Pixel coordinate grounding data:
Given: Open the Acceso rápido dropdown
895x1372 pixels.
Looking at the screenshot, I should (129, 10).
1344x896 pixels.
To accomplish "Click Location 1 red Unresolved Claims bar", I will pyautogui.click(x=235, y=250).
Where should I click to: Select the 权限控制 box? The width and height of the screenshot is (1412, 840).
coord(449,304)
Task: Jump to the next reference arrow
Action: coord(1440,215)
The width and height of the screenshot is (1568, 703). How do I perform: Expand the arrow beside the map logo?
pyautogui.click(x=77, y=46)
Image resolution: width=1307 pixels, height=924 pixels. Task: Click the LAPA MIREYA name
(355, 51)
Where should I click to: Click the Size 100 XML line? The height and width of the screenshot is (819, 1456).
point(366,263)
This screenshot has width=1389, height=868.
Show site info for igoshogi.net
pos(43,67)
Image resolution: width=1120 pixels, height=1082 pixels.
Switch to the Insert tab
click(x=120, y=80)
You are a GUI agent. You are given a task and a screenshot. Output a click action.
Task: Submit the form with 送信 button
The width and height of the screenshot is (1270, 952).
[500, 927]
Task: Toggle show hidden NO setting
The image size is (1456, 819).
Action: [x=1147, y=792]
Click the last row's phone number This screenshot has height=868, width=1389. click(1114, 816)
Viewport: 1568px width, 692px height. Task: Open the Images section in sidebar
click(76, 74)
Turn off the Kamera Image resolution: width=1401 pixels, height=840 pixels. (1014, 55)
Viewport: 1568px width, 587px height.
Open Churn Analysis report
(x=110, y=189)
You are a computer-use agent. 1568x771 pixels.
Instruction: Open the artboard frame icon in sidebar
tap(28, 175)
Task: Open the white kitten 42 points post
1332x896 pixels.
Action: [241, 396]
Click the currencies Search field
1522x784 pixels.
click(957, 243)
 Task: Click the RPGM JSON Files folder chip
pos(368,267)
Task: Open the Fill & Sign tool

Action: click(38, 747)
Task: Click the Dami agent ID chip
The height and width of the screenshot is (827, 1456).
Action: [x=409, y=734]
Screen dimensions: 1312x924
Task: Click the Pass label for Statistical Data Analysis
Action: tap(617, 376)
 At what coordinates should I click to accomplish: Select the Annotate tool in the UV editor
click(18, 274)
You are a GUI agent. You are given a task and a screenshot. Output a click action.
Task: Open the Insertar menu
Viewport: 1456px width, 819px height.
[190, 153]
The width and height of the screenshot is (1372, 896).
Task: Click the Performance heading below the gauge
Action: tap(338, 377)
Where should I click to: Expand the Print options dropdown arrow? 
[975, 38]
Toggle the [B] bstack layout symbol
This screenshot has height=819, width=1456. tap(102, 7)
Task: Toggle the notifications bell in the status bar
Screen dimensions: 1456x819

PROBLEM TO SOLVE:
For each entry above, please make an exact copy.

EXERCISE RESULT:
Given: Open the Acceso rápido dropdown
895x1372 pixels.
Looking at the screenshot, I should (129, 10).
1344x896 pixels.
To accomplish "Click Location 1 red Unresolved Claims bar", I will pyautogui.click(x=235, y=250).
Where should I click to: Select the 权限控制 box? The width and height of the screenshot is (1412, 840).
coord(449,304)
Task: Jump to the next reference arrow
Action: coord(1440,215)
The width and height of the screenshot is (1568, 703). How do I perform: Expand the arrow beside the map logo?
pyautogui.click(x=77, y=46)
Image resolution: width=1307 pixels, height=924 pixels. Task: Click the LAPA MIREYA name
(355, 51)
Where should I click to: Click the Size 100 XML line? The height and width of the screenshot is (819, 1456).
point(366,263)
This screenshot has width=1389, height=868.
Show site info for igoshogi.net
pos(43,67)
Image resolution: width=1120 pixels, height=1082 pixels.
Switch to the Insert tab
click(x=120, y=80)
You are a GUI agent. You are given a task and a screenshot. Output a click action.
Task: Submit the form with 送信 button
The width and height of the screenshot is (1270, 952).
[500, 927]
Task: Toggle show hidden NO setting
The image size is (1456, 819).
Action: [x=1147, y=792]
Click the last row's phone number This screenshot has height=868, width=1389. click(1114, 816)
Viewport: 1568px width, 692px height. Task: Open the Images section in sidebar
click(76, 74)
Turn off the Kamera Image resolution: width=1401 pixels, height=840 pixels. (1014, 55)
Viewport: 1568px width, 587px height.
Open Churn Analysis report
(x=110, y=189)
You are a computer-use agent. 1568x771 pixels.
Instruction: Open the artboard frame icon in sidebar
tap(28, 175)
Task: Open the white kitten 42 points post
1332x896 pixels.
Action: [241, 396]
Click the currencies Search field
1522x784 pixels.
click(957, 243)
 Task: Click the RPGM JSON Files folder chip
pos(368,267)
Task: Open the Fill & Sign tool

Action: click(38, 747)
Task: Click the Dami agent ID chip
The height and width of the screenshot is (827, 1456).
Action: [x=409, y=734]
Screen dimensions: 1312x924
Task: Click the Pass label for Statistical Data Analysis
Action: tap(617, 376)
 At what coordinates should I click to accomplish: Select the Annotate tool in the UV editor
click(18, 274)
You are a GUI agent. You are given a task and a screenshot. Output a click action.
Task: Open the Insertar menu
Viewport: 1456px width, 819px height.
[190, 153]
The width and height of the screenshot is (1372, 896).
Task: Click the Performance heading below the gauge
Action: tap(338, 377)
Where should I click to: Expand the Print options dropdown arrow? 
[975, 38]
Toggle the [B] bstack layout symbol
This screenshot has height=819, width=1456. tap(102, 7)
Task: Toggle the notifications bell in the status bar
Screen dimensions: 1456x819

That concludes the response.